The Intergovernmental Panel on Climate Change similarly said in its Fourth Assessment Report that “Mountain snow can be sensitive to small changes in temperature, particularly in temperate climatic zones where the transition from rain to snow is generally closely associated with the altitude of the freezing level.” The IPCC also noted that “Mountain snow water equivalent [a measure of how much water is stored in snowpack] has declined since 1950 at 75% of the stations monitored in western North America."
As Pierce and Barnett show in the following charts, snowpack (measured at the beginning of April) has generally fallen in many western U.S. regions over the past half-century, despite significant year-to-year variations:
According to the National Research Council, “Snow is expected to melt even earlier under projections of future climate change,” which has “major implications for ecosystems, hydropower, urban and agricultural water supplies, and other uses”:
Another robust projection of climate change is that snow and ice cover should decrease as temperatures rise. Worldwide, snow cover is decreasing, although substantial regional variability exists. In the United States, changes in snowpack in the West currently represent the best documented hydrological manifestation of climate change.

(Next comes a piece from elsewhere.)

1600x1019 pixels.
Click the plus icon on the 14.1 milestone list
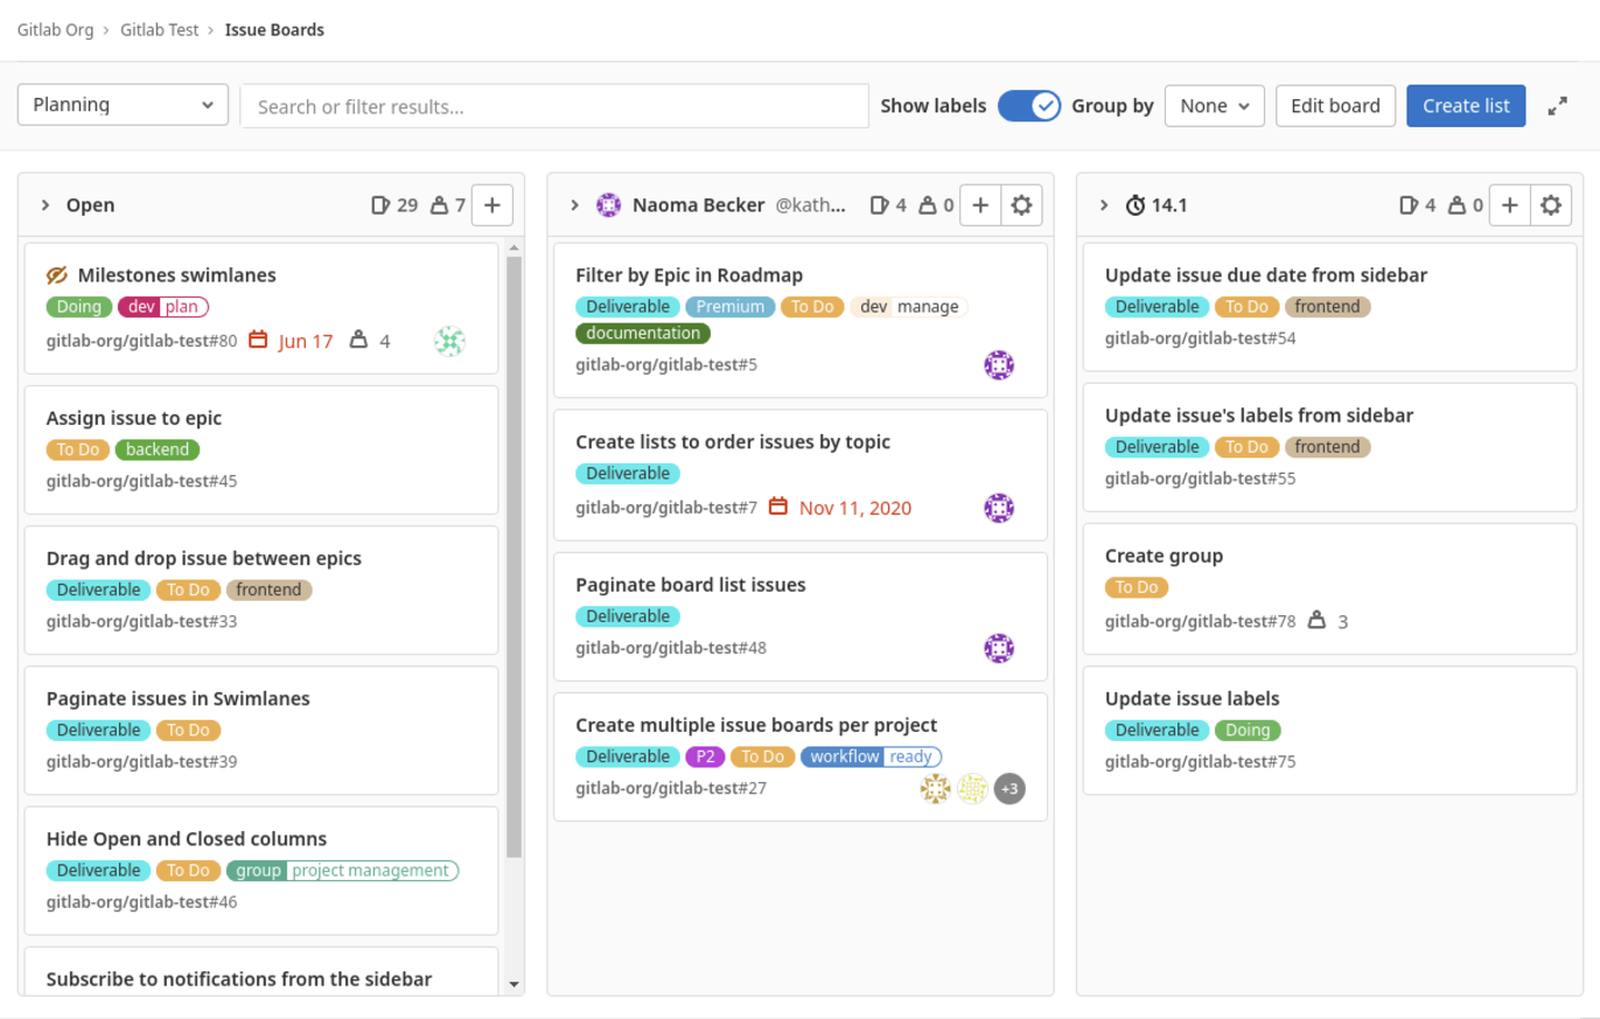[x=1509, y=204]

The largest losses in snowpack are occurring in the lower elevations of mountains in the Northwest and California, as higher temperatures cause more precipitation to fall as rain rather than snow. Moreover, snowpack is melting as much as 20 days earlier in many areas of the West. Snow is expected to melt even earlier under projections of future climate change, resulting in streams that have reduced flow and higher temperatures in late summer. Such changes have major implications for ecosystems, hydropower, urban and agricultural water supplies, and other uses.
In his column, Taranto professes concern about a “corruption of science,” but his cursory and misleading treatment of snowpack research indicates that he's not very much interested in the science at all.